Auch Ingo Schultz sagt harten Winter voraus 

Was sagen Sie als Experte, wie wird der Winter?
Ich glaube, dass wir die von der EU vorgegebenen Energieeinsparziele schaffen. Nichtsdestotrotz sollten wir uns darauf einstellen, dass es hart wird.

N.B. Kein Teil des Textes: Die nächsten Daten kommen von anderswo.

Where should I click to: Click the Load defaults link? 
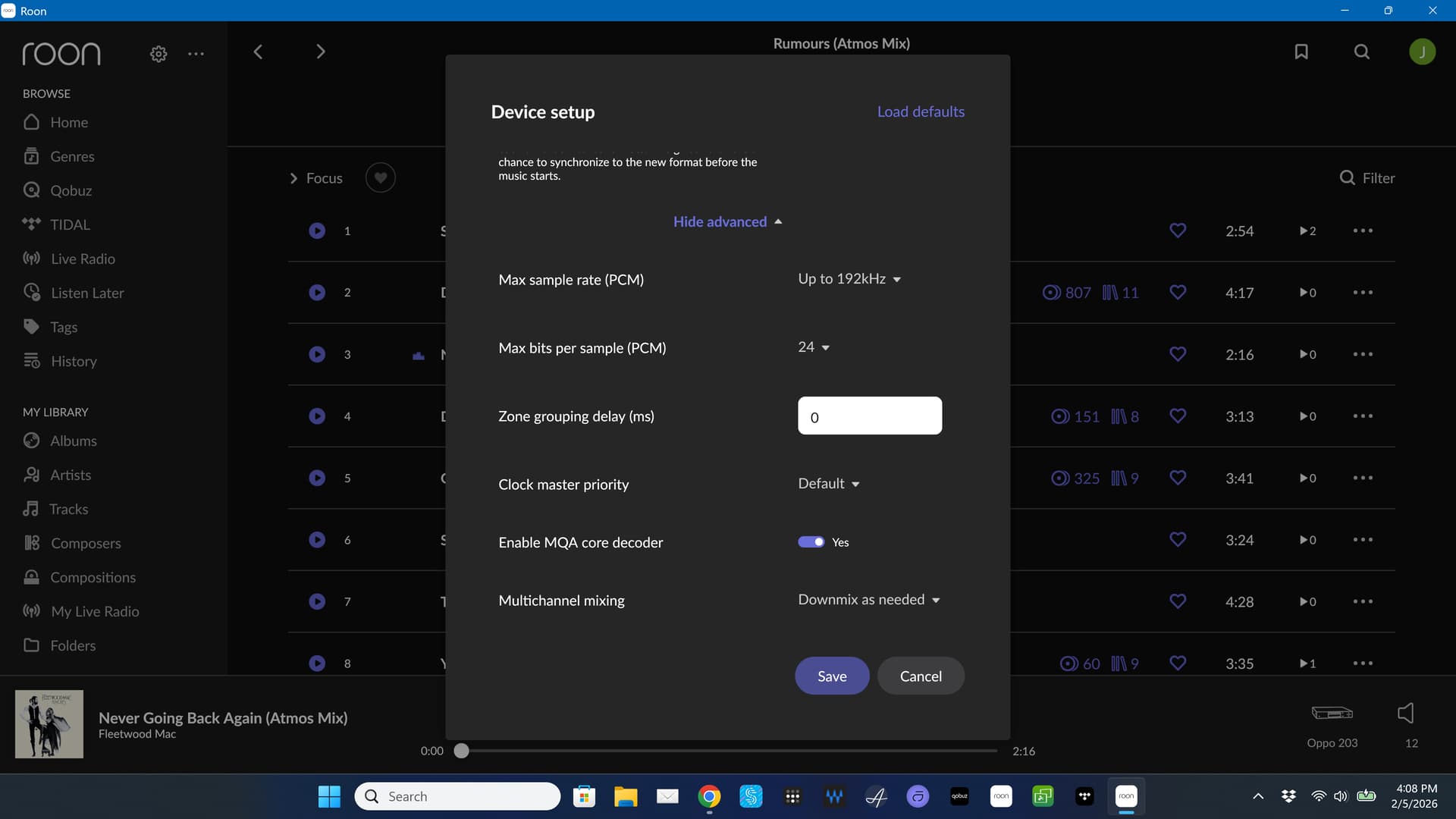[921, 111]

Welche Krise beschäftigt Sie derzeit mehr, die in der Energieversorgung oder die in der deutschen Leichtathletik?
Vom Kopf her die Energiekrise. Das ist viel existenzieller für unsere gesamte Gesellschaft. Und doch beschäftigt mich auch die Krise in der Leichtathletik. Auch Sport ist ein wichtiger Teil der Vielfalt, die unser Leben auszeichnet. Nicht so entscheidend wie das Energiethema, aber für Kinder und Jugendliche ist es ganz wichtig, Vorbilder zu haben, auch in der Leichtathletik. Woran es liegt, dass es nicht läuft, ist schwer zu beantworten, vermutlich liegt es an großen strukturellen Problemen. Umso wichtiger ist es, dass in München der Knoten platzt, dass das Publikum große Erfolge des deutschen Teams bejubeln. Wir brauchen wieder mehr Siegermentalität im deutschen Sport.

Braucht es mehr Typen wie Sie?
Ja und nein. Ich denke, dass ich durchaus mit einigen meiner Aktivitäten als Vorbild diene. Auf der anderen Seite sollte jeder seinen eigenen Weg machen. Für die großen Herausforderungen, die vor uns liegen, wird es andere Typen brauchen, die ganz neue Lösungen entwickeln - und in die Tat umsetzen.